Jason D. Patent
chefboy@socrates.berkeley.edu
Department of Linguistics
University of California
Berkeley, CA 94720
24th April 1997
My project is the development of a dictionary tool in the Perl programming language. In particular, I hope this tool will be of use to the students of Linguistics 240B, the second semester of the "Field Methods" requirement.
Our language of investigation is Lai-Chin, a Tibeto-Burman language spoken in the Chin hills of Burma. Throughout the academic year, I have been maintaining a database consisting, among other things, of Lai forms and their English glosses. My project is the creation of an interlinear-gloss-generating program which takes, as input, a Lai text (typed in the IPA-based orthography developed by the Field Methods students and our professor, James Matisoff), and produces, as output, the same text with interlinear English glosses.

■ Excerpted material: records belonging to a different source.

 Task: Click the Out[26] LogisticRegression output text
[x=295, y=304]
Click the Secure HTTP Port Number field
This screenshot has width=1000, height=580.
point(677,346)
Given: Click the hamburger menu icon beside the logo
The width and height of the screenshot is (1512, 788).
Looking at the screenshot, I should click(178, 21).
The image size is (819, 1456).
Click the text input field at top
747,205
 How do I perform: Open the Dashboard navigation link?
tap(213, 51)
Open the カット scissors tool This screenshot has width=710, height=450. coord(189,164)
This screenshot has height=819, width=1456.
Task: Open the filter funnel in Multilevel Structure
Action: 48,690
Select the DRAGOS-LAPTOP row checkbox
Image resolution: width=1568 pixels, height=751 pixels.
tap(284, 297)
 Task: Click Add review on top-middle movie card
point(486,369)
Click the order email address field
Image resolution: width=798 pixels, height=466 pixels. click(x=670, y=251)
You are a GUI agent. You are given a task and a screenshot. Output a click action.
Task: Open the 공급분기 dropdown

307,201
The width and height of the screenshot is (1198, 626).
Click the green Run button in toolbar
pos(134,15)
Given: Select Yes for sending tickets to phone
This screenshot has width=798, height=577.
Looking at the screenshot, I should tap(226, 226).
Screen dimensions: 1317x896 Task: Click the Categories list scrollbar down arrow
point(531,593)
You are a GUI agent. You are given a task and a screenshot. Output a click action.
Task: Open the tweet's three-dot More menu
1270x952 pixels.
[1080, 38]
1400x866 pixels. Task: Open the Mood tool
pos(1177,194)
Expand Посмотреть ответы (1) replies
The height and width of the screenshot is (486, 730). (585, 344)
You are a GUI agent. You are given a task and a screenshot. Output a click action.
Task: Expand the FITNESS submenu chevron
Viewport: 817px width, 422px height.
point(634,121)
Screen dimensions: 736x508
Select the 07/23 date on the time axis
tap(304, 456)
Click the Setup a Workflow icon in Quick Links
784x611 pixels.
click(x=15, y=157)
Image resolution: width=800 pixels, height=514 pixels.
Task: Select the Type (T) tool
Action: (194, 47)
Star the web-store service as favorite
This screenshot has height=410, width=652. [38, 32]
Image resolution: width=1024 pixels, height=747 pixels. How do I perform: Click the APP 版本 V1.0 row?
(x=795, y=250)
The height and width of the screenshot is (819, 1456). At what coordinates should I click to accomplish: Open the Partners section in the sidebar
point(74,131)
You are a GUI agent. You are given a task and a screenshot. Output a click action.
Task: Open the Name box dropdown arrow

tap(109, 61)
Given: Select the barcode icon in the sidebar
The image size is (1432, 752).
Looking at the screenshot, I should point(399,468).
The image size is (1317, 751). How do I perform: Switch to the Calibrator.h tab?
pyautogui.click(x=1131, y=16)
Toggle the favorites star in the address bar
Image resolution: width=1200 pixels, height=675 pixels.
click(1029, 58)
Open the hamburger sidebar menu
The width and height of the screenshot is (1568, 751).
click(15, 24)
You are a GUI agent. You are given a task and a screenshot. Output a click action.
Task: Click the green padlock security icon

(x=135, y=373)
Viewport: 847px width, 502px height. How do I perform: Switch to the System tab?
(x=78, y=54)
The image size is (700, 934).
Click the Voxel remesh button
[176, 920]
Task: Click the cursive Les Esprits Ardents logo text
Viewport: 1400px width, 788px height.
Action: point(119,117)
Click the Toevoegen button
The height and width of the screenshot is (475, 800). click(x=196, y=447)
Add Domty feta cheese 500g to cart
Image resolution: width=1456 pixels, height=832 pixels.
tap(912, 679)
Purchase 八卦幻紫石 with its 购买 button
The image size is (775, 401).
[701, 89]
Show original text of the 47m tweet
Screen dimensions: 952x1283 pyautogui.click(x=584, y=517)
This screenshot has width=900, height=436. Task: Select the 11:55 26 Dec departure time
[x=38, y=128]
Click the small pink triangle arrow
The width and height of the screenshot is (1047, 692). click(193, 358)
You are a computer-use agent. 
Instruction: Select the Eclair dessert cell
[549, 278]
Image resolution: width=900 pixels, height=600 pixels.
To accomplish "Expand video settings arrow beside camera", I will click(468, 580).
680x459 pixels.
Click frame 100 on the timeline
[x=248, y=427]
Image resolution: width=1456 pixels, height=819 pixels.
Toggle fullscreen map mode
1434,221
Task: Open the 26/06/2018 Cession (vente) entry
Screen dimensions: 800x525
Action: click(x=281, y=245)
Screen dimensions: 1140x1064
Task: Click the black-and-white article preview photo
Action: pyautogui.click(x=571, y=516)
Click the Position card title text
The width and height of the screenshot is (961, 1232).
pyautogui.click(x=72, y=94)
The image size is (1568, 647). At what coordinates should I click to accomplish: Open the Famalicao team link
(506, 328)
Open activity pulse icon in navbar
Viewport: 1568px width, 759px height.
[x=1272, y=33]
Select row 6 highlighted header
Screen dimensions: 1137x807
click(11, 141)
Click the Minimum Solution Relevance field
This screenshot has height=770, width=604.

A sub-task of this gloss-generator will be to include an "extra" piece of data for verbs: the 'form'. Lai verbs often participate in an interesting morphophonemic alternation, the nature of which is still somewhat mysterious. We have dubbed these alternations (for lack of better terms) Form 1 and Form 2. For verbs, the program will give not only the gloss, but also the form of the verb. If the verb is "invariant", i.e. doesn't participate in the alternation, the form returned will be "Inv".